Insurance Rule Change: What are the 6 New Changes in Health Insurance Claims? Know Here
The Insurance Regulatory and Development Authority of India (IRDAI) made changes to the insurance rule in order to encourage more people to buy health insurance. Now, 6 big changes have been made in health insurance claims by the insurance authority. Let’s know how it will impact the users.
Here are 6 changes in Health Insurance given below:
1. Cashless Claim Facility
Previously, when an individual was admitted to a hospital which is in a non-network area, he could not avail the facility of cashless claim and first pay expenses from his own pocket and later claim the reimbursement only if he get discharged.
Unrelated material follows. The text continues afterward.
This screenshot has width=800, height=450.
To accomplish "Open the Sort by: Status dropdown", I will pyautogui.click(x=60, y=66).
Now, the insurance authority provides the facility of Cashless Claims, individuals can make a claim without any tension if he is admitted to a hospital in a non-network area.
2. Waiting period reduced from 4 to 3 years for Pre-existing Diseases/Specific Ailments
The insurance authority has changed the waiting period for covering insurance. If someone is suffering from a disease or specific medical conditions at the time of buying a health insurance or cover, it will covered only after a pre-specified waiting period by the insurer. The waiting period is now reduced to 3 years, earlier the maximum waiting period was 4 years.
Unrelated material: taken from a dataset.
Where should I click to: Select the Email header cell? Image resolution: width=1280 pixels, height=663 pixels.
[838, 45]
3. Clearance of Cashless Claim in 3 Hours
Now, the claim has to be cleared by the insurer within 3 hours after it is received from the hospital during the discharge of the admitted person. The IRDAI (insurance authority) has also notified a window of 1-hour for clearing cashless claim requests or applications at the time of admission. This will help the person in cutting down the delays at the time of admission and discharge from the hospital.
4. No Limit on Ayush Treatments
Irdai has mentioned that insurers should have approved policies by the Board for Ayush coverage without any limitations. This will help in bringing Ayush treatments such as Ayurveda, Yoga, Unani, Siddha and homoeopathy to par with other treatments. Ayush treatment’s claim will not be rejected if the specified conditions are fulfilled.
5. Claims with Multiple Insurers
A person can make a claim with multiple health insurance policies for a single hospitalisation. For example: If a person has two health insurance policies worth Rs.5 lakh and Rs.10 lakh respectively and hospital expenses occur upto Rs.12 Lakh, the person can use both of his policies to settle the claim.
6. Period of Moratorium decreased to 5 Years
The insurance authority has reduced the Moratorium period to 5 Years which means if an individual has had a health plan with continuous coverage for five years which includes portability and migration then the insurer cannot deny any claim on the basis of misrepresentation or non-disclosure except fraud. Earlier, the period was 8 years.